Getting Things Done (GTD)*, is a popular productivity methodology based on David Allen’s homononymous book (find it here). GTD has been quite abuzz in many popular web and productivity blogs such as 43 Folders, Lifehacker, Slashdot or Mashable.
I would like to spend a minute today to show you that Producteev is an ideal tool for applying the GTD methodology.
The main ideas behind GTD are, admittedly simplified, more or less the following:
Clear your head from all tasks: Collect all new stuff in some sort of inbox
Come back periodically during the day to purge the inbox: Ask yourself, is this actionable or not? If it is not, it may serve as reference for later. If it is, you have several options: do it if it takes less than 2 minutes, delegate it if someone else can do it, defer an action and either do it as soon as you can or on a specific date, and identify the next steps for those tasks that need some more thinking.
Everything you are not currently working on, is ideally collected in a repository. As you work, come back to the repository and choose the most important task based on the context and the time and resources you have available
Here is how I apply GTD with Producteev:
Most of the random stuff arrives in my email inbox. Besides that, I have phone calls, chats, physical conversations with clients and I often have random thoughts that cross my mind while working or commuting. So I created a Producteev dashboard that reflects the spirit of GTD:
How I manage email:
- Emptying the inbox: I periodically empty my mailbox, I do so three to four times a day at no fixed times (fixed times can be very helpful, but I realized that I need to be flexible with my schedule).

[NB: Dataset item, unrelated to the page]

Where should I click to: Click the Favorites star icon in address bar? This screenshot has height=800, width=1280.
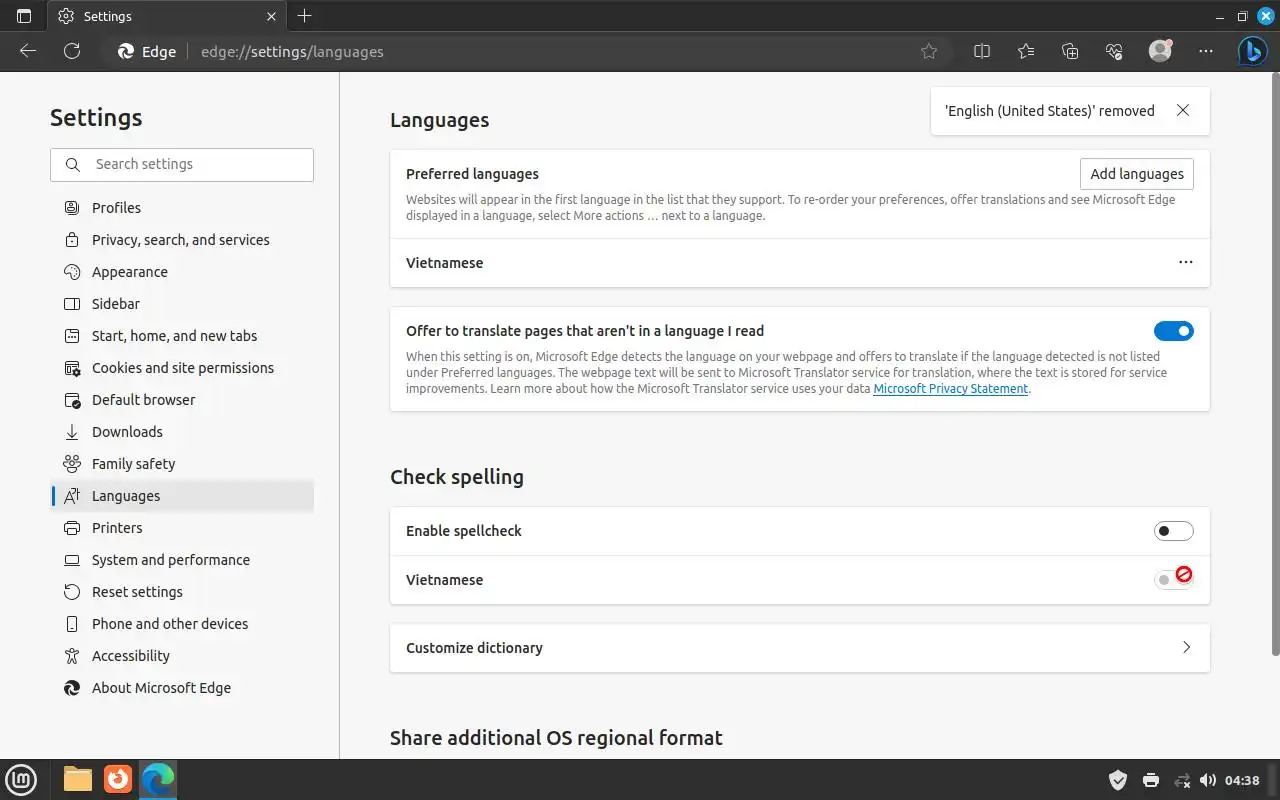[929, 51]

- Delegating tasks: I delegate everything I can. In my Gmail account, I add a star to each delegated mail for which I expect an answer today. All other delegated mails end up in my “waiting for” list in Producteev. So when I forward the mail to a colleague or service provider, I BCC firstname.lastname@example.org and add “#waiting for” somewhere in the email. This will automatically create a task in my “waiting for” list in Producteev and a copy of the mails content (including attachements) will be stored in my producteev account. Read here about more sophisticated options to mail tasks to Producteev.
- Stuff I do not need to break down into more action steps come to my “tasklist” box in Producteev. I forward the mail to email@example.com and add “#tasklist” somewhere in the mail and Producteev does the rest.
- The things I need to break down into more action steps I place in my recipient box in producteev – I just forward the mail to firstname.lastname@example.org without adding any specific hashtags.
This leaves me with a central list of tasks to work off, a list of tasks that I have delegated and need to watch and an list of tasks that need to be organized. From there, I regularly organize tasks ito projects for which I have several boxes.
How I manage everything else:
So that takes care of email – but what about the stuff from phone calls, my chats on Gtalk or the personal conversations I have during the day?
- I send all these tasks to my producteev recipient box as they come up. As you already know, my recipient box on producteev collects everything I need to think about or organize later.
- I either have my producteev dashoboard open and add tasks directly or I have my instant messenger open and send my tasks to producteev from there. The tasks I send to producteev via instant messenger services all are automatically placed in my inbox for later review. This is my “capture everything extremely fast and easy” method.
- I usually carry a paper and pen around to take notes of conversations I have during the day. Using the instant messenger method, I also put all stuff into my producteev recipient box once I get back to my desk.
*GTD and Getting Things Done are registered trademarks of David Allen & Co.